Nada de esa música que ahora me ahoga,
nada de esa carta nonata,
-ingrata porque no mata-
nada de esa calle, nada de esta soga.

Nada, nada sabes.

De un verano inmenso
que me pasé sentado
sin ti pero a tu lado
esperando tu regreso.

De los suspiros crucificados a tu recuerdo,
de las noches eternas en que soñamos juntos,
de los silencios que me acosan cuando duermo.

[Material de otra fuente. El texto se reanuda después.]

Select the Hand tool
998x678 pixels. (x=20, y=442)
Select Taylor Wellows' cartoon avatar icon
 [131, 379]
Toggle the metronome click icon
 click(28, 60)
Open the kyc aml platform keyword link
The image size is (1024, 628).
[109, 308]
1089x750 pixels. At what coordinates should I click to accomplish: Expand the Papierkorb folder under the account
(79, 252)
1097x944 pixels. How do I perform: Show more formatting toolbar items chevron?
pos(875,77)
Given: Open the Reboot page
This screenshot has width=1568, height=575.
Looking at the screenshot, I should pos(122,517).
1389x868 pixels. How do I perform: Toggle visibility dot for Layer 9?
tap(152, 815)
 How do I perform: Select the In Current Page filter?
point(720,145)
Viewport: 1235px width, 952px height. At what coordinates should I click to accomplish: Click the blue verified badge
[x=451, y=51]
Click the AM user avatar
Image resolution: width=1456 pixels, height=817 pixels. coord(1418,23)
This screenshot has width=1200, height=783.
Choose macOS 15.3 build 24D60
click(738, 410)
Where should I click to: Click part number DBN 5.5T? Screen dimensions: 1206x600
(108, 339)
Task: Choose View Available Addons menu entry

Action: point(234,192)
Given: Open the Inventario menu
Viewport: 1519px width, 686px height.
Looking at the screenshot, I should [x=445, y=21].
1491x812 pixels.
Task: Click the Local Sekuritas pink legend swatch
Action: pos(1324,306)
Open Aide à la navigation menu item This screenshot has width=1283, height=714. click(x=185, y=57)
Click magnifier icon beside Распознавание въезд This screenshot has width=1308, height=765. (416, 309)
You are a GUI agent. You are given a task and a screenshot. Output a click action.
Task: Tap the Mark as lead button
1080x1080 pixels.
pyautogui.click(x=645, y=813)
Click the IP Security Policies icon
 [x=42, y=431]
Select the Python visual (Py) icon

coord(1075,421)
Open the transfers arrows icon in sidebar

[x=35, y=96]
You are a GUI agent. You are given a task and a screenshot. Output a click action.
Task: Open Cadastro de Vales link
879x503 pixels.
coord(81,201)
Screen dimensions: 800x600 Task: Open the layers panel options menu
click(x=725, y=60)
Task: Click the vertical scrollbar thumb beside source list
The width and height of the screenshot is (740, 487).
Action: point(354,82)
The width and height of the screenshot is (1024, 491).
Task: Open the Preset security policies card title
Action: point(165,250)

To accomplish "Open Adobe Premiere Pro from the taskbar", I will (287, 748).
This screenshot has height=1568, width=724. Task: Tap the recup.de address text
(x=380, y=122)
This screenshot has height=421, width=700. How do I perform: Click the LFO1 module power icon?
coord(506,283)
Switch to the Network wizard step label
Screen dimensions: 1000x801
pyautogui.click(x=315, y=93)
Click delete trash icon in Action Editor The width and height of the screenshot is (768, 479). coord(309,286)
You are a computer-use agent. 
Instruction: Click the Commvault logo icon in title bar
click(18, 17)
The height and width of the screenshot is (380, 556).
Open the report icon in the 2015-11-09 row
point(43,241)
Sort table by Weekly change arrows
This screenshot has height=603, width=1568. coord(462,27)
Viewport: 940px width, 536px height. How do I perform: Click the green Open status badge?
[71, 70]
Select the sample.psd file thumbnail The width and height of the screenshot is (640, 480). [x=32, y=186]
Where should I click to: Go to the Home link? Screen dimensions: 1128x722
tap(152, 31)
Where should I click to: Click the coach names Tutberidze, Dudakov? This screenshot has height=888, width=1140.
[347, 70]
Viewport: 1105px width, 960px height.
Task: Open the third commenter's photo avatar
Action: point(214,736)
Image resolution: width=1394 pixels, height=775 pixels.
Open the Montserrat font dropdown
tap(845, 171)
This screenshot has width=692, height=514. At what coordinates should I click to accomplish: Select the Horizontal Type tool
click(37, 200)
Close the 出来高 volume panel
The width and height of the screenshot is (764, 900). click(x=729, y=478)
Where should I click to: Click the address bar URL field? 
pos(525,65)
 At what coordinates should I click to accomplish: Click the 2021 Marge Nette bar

Tú ya no sabes nada de eso.

Nada de querer verte a cada instante,
nada de esa ausencia de tus ojos
que veo en todos los rostros,
nada de esa vida que estaba delante…

De eso tú ya no sabes nada.

Nada, nada sabes.

(...)

Tú no sabes que esta noche,
doce de Febrero,
Carnaval en Oviedo,
me disfrazo de reproche.

Eso tampoco lo sabes.

Y no sabes que no te llamo
porque todavía te amo.

No, creo que no lo sabes.

De una mahou y un libro en mis manos
en el Café Apolo
y la prensa y uno y dos y tres cigarros
sentado, sólo.

De viejos intelectuales
hablando de HitchCock y Pollanski
y artistas borrachos y malditos
y de la vida de Henry Hank Chinaski.

De un desconocido
Par Lagerkvist
que dice ser mi amigo.

De las bragas mojadas
de Choderlos de Laclos
y sus celos y sus damas.

No, no sabes nada.

De los paseos dominicales
buscando tesoros escondidos,
de grabados japoneses,
de un ángel, o dos, o tres, caídos.

De parapléjicos irlandeses,
de un viaje a Cuba
y un viaje a la Luna,
de grupos de rock daneses.

De estudiantes americanos,
de ánforas y asteriscos y jarrones,
de la pintura de mis manos,
de orquídeas de nuevos colores,

de las hermosas torres
que yo iba a construirte,
de la Luna Triste,
de los aguijones...

... de eso tú no sabes nada.

Nada, nada sabes.

El día que maté a la Luna y enterré su cadáver en una mujer con cabeza de gallina


De un fuerte puñetazo sobre esa mesa donde mi corazón era un festín, salió disparada la astilla que acabó con su vida. Cayó desde el cielo que habita en mi cuerpo y aún tuve tiempo de golpearla y de escupir sobre su alma antes incluso de que llegase al suelo. Velé su figura perfecta y hermosa toda la noche hasta bien entrada la mañana. Una a una me bebí todas mis lágrimas dejando sólo las vuestras, las necesarias. Arranqué a tiras su piel suave y pálida e hice vendas para tapar mis ojos, para quedarme ciego, y no ver, y para que no se me escapen esas, las necesarias. Con las uñas de sus pies y de sus manos construí una escalera para llegar donde nadie me viera y esparcí sus cabellos a los ocho vientos -¡Fuera, para quién los quiera!- Enterré su cadáver pútrido y hueco –aún hermoso- en una mujer sin muerte con cabeza de gallina que fui forjando con los restos de su recuerdo. Y su corazón amarillo y frío lo introduje en el agujero que el mío dejó vacío para helar la sangre de mis arterias y no verla más, ni amarla, ni aullar a esa maldita que constantemente eclipsó –con o sin sol- la pureza de mi voz. Y así, ese día, sin duda alguna maté a la Luna. Y así, ese día, sin duda alguna maté a mi Musa.

Muerta la Poesía… ¿Dónde estás, Alegría?